### HOW TO COMPLETE THIS TASK
Set down exactly, with nothing added, the lines from the one containing "509x500 pixels. At" through the end of the entries.

═══ DATASET EXTRACT ═══

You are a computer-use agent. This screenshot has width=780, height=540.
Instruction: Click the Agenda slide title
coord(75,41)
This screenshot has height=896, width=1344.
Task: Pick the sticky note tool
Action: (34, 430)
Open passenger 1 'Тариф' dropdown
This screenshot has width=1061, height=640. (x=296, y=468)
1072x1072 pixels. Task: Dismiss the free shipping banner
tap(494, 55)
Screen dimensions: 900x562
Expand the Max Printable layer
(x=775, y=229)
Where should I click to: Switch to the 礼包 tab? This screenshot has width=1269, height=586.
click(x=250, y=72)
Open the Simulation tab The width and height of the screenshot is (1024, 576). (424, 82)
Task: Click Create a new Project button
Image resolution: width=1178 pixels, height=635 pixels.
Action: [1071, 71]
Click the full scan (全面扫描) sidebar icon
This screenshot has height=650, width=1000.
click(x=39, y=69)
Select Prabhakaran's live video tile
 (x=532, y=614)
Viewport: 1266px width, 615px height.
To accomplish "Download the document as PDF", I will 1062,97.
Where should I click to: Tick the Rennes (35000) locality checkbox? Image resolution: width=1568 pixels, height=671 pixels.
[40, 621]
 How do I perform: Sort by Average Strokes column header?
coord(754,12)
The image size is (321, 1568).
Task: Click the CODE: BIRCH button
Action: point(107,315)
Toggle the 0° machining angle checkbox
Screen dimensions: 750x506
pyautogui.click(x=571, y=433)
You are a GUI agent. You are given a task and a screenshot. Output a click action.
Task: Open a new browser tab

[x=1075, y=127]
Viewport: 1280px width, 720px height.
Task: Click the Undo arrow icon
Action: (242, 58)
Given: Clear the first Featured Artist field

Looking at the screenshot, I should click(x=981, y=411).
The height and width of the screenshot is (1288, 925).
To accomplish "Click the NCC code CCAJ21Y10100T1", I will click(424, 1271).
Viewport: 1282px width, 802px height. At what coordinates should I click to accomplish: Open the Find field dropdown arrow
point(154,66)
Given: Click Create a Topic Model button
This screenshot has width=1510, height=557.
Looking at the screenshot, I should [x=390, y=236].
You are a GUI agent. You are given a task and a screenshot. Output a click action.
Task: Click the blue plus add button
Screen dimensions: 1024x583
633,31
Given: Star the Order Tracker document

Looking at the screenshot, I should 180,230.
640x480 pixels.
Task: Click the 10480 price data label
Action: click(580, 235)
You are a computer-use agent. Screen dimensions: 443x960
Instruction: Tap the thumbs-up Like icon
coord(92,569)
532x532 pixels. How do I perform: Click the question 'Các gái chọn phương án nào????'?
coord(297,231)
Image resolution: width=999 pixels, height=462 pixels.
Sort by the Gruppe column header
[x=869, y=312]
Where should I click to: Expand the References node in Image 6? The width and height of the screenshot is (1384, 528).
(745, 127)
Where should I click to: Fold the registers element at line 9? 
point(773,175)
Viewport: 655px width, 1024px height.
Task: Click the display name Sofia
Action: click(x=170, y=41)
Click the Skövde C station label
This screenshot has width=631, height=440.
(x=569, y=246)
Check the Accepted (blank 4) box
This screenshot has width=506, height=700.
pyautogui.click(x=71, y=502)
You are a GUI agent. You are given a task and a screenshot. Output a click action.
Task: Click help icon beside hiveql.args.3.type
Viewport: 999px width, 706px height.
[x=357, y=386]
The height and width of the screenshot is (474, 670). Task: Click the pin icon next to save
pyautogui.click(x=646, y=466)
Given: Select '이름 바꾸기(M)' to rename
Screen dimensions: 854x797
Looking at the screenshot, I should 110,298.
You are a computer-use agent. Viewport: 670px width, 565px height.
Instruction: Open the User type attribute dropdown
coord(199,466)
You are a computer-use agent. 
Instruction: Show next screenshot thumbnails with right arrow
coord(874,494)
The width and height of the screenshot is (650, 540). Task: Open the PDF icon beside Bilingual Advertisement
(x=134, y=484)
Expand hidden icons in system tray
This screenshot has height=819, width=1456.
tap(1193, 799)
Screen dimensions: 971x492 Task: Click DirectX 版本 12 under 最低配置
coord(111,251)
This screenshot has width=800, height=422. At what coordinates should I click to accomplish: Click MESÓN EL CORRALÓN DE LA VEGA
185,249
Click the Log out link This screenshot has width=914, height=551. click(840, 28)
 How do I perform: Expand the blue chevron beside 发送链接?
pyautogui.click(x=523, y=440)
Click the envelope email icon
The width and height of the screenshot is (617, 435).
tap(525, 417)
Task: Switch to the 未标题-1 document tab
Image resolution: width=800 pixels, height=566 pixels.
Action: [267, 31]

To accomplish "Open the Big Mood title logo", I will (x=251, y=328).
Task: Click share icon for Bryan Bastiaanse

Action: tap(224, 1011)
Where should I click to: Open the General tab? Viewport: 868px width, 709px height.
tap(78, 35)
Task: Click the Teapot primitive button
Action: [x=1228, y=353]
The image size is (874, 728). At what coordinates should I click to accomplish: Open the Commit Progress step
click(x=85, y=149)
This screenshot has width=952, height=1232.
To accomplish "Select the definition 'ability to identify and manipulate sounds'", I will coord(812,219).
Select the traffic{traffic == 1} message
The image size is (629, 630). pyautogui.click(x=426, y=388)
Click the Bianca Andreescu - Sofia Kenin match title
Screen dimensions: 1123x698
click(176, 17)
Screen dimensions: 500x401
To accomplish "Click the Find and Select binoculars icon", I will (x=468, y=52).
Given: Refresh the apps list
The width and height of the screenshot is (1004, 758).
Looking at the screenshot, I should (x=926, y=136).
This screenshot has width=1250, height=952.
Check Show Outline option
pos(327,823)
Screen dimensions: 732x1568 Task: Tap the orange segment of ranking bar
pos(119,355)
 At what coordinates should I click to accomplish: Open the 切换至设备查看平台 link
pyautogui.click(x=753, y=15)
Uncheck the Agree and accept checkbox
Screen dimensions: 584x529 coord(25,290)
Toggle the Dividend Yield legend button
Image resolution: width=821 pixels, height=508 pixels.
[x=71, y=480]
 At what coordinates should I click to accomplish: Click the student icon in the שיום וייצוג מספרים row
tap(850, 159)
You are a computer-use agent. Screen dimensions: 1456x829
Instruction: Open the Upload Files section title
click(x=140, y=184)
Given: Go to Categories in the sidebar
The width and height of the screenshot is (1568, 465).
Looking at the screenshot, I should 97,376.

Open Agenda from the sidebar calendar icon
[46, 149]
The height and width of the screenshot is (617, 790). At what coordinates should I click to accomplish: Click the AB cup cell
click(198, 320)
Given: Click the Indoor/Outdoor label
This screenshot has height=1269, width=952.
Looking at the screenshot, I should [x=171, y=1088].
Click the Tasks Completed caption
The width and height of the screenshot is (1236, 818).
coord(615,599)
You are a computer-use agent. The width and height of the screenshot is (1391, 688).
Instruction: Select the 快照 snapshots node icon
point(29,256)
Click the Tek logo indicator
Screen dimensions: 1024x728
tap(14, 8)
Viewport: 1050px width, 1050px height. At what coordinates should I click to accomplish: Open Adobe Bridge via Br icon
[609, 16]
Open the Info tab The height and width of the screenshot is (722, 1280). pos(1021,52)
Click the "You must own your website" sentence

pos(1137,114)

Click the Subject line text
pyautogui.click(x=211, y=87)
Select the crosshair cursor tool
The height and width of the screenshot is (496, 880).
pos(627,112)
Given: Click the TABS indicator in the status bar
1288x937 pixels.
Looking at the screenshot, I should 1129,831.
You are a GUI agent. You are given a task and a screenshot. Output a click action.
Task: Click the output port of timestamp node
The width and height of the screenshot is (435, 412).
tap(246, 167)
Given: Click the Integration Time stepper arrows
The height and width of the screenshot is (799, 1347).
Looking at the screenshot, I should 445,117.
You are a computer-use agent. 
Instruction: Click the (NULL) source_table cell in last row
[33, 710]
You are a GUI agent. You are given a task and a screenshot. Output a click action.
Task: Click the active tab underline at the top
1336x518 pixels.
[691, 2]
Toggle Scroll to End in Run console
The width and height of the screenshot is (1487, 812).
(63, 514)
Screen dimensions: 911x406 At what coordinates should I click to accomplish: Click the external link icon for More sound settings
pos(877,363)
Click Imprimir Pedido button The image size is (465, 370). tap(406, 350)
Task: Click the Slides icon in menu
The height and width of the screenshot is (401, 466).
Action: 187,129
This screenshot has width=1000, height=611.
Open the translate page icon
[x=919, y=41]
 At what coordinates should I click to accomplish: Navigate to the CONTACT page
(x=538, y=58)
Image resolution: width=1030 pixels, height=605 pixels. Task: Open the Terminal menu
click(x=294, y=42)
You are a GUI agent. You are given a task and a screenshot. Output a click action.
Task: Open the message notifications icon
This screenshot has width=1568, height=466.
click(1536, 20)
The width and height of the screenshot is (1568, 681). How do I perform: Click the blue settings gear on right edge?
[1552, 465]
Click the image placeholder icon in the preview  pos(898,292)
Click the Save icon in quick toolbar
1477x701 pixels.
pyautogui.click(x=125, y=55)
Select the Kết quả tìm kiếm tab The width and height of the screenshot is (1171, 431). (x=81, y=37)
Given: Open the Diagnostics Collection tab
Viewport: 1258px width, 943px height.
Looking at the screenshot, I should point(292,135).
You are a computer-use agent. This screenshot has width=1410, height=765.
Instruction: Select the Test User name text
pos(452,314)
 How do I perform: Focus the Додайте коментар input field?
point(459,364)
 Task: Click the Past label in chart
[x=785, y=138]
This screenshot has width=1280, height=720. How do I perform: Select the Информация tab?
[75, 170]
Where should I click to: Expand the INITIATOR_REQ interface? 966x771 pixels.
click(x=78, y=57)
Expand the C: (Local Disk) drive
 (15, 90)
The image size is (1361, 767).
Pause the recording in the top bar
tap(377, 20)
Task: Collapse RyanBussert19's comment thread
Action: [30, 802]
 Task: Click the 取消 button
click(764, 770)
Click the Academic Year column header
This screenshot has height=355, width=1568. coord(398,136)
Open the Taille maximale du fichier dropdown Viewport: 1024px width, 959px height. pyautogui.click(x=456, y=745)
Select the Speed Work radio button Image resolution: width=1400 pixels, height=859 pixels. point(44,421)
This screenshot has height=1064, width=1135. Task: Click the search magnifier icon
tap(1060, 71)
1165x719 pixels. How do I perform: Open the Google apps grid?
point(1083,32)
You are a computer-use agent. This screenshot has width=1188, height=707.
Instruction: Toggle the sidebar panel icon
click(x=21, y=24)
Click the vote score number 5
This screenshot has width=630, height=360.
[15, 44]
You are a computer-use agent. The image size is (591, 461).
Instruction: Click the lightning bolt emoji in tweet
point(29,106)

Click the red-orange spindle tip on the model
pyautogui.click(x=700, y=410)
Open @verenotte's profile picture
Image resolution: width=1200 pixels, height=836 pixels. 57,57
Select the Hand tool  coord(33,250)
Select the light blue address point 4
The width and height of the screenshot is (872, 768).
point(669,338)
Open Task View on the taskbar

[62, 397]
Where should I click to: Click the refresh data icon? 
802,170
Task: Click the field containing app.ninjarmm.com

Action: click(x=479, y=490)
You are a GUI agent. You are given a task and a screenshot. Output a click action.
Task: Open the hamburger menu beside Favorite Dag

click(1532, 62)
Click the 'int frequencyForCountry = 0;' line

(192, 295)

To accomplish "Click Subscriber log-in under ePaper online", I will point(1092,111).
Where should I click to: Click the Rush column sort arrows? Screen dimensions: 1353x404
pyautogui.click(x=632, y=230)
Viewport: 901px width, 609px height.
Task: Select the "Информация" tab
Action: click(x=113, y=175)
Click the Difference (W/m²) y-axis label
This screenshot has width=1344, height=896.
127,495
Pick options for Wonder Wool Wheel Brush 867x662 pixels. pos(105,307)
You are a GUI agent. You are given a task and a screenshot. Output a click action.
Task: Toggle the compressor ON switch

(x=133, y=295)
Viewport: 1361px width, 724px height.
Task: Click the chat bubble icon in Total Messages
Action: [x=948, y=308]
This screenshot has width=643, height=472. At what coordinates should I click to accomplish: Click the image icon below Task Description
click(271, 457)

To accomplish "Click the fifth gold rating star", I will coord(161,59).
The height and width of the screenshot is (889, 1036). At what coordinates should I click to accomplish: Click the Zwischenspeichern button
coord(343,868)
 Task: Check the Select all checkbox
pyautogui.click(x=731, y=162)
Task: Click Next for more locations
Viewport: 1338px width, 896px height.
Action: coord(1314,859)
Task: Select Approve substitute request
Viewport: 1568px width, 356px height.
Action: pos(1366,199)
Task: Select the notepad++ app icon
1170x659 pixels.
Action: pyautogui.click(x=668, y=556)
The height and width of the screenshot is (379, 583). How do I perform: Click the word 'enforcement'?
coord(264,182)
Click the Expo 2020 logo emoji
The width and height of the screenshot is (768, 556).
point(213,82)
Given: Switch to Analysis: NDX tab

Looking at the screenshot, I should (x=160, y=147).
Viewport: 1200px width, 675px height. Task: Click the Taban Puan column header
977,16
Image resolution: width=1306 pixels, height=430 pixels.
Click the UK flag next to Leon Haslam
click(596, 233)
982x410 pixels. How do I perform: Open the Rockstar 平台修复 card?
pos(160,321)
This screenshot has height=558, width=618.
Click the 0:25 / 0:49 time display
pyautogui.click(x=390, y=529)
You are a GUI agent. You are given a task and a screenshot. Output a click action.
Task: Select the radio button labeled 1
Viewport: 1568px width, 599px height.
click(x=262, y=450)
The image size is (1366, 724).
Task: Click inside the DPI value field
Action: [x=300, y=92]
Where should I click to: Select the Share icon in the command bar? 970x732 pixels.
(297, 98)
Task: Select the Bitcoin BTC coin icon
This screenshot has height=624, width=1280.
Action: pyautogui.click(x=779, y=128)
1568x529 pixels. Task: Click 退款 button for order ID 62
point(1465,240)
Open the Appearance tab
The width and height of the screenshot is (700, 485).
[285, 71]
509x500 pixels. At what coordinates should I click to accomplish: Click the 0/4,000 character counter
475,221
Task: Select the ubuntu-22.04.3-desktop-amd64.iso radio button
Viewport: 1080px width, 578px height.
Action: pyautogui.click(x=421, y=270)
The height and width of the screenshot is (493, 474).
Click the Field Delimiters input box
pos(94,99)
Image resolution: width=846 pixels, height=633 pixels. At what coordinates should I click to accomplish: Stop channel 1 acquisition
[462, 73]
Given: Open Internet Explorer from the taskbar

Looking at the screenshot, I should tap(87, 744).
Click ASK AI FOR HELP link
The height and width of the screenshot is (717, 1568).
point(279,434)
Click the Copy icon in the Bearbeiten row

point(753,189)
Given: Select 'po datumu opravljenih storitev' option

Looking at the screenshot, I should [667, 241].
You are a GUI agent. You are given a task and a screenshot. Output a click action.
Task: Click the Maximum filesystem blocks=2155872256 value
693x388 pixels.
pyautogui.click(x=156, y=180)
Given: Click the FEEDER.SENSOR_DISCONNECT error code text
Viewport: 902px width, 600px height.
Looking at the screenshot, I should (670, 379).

═══

### PROBLEM SOLUTION
509x500 pixels. At what coordinates should I click to accomplish: Click the 0/4,000 character counter
475,221
Task: Select the ubuntu-22.04.3-desktop-amd64.iso radio button
Viewport: 1080px width, 578px height.
Action: pyautogui.click(x=421, y=270)
The height and width of the screenshot is (493, 474).
Click the Field Delimiters input box
pos(94,99)
Image resolution: width=846 pixels, height=633 pixels. At what coordinates should I click to accomplish: Stop channel 1 acquisition
[462, 73]
Given: Open Internet Explorer from the taskbar

Looking at the screenshot, I should tap(87, 744).
Click ASK AI FOR HELP link
The height and width of the screenshot is (717, 1568).
point(279,434)
Click the Copy icon in the Bearbeiten row

point(753,189)
Given: Select 'po datumu opravljenih storitev' option

Looking at the screenshot, I should [667, 241].
You are a GUI agent. You are given a task and a screenshot. Output a click action.
Task: Click the Maximum filesystem blocks=2155872256 value
693x388 pixels.
pyautogui.click(x=156, y=180)
Given: Click the FEEDER.SENSOR_DISCONNECT error code text
Viewport: 902px width, 600px height.
Looking at the screenshot, I should (670, 379).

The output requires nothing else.